- Venue: Rowing and Canoeing Race Course in Samarkand
- Location: Samarkand, Uzbekistan
- Dates: 24–25 August
- Competitors: 40 from 10 nations
- Winning time: 1:37.187

Medalists
| gold medal | Sofiia Shtil Ekaterina Shliapnikova Zakhar Petrov Ivan Shtyl | Individual Neutral Athletes |
| silver medal | Anhelina Bardanouskaya Uladzislau Paleshko Vitali Asetski Volha Klimava | Individual Neutral Athletes |
| bronze medal | Valéria Oliveira Viktoriia Yarchevska Manuel Fontán Adrián Sieiro | Spain |

= 2024 ICF Canoe Sprint World Championships – Mixed C-4 500 metres =

The mixed C-4 500 metres competition at the 2024 ICF Canoe Sprint World Championships in Samarkand took place in Rowing and Canoeing Race Course in Samarkand.

==Schedule==
The schedule is as follows:

| Date | Time | Round |
| Saturday 24 August 2024 | 10:42 | Heats |
| 17:30 | Semifinal |
| Sunday 25 August 2024 | 14:39 | Final A |

==Results==
===Heats===
The fastest three boats in each heat advanced directly to the final.
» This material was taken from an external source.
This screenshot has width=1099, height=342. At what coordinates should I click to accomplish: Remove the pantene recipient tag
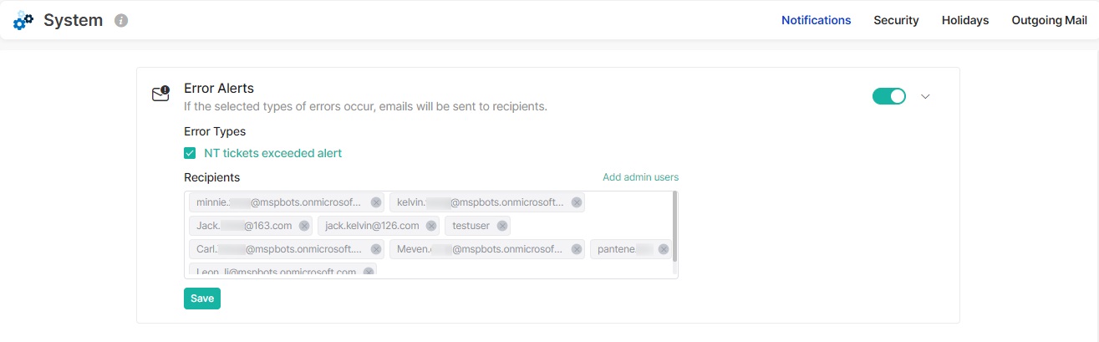(x=664, y=249)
The next four fastest boats in each heat, plus the fastest remaining boat advanced to the semifinal

====Heat 1====

| Rank | Canoeist | Country | Time | Notes |
|---|---|---|---|---|
| 1 | Sofiia Shtil Ekaterina Shliapnikova Zakhar Petrov Ivan Shtyl | Individual Neutral Athletes | 1:43.840 | QF |
| 2 | Virág Balla Giada Bragato Kristóf Kollár István Juhász | Hungary | 1:45.806 | QF |
| 3 | Liudmyla Luzan Valeriia Tereta Taras Mazovskyi Andrii Rybachok | Ukraine | 1:47.080 | QF |
| 4 | Xu Shengnan Teng Anshuo Wu Shengyue Qu Xiangjie | China | 1:47.447 | QS |
| 5 | Arvind Verma Parvinder Kaur Masuma Yadav Nepolian Ningthoujam | India | DSQ |  |

====Heat 2====

| Rank | Canoeist | Country | Time | Notes |
|---|---|---|---|---|
| 1 | Anhelina Bardanouskaya Uladzislau Paleshko Vitali Asetski Volha Klimava | Individual Neutral Athletes | 1:43.744 | QF |
| 2 | Sergey Yemelyanov Rufina Iskakova Mariya Brovkova Timofey Yemelyanov | Kazakhstan | 1:43.874 | QF |
| 3 | Mihai Chihaia Maria Olărașu Daniela Cociu Oleg Tarnovschi | Moldova | 1:44.307 | QF |
| 4 | Valéria Oliveira Viktoriia Yarchevska Manuel Fontán Adrián Sieiro | Spain | 1:53.959 | QS |
| 5 | Elyorjon Mamadaliev Mukhammadali Mirismanov Dilnoza Rakhmatova Khamzoda Erkinova | India | DSQ |  |

===Semifinal===
The fastest three boats advanced to the A final.

The race was not held

===Final===
Competitors raced for positions 1 to 9, with medals going to the top three.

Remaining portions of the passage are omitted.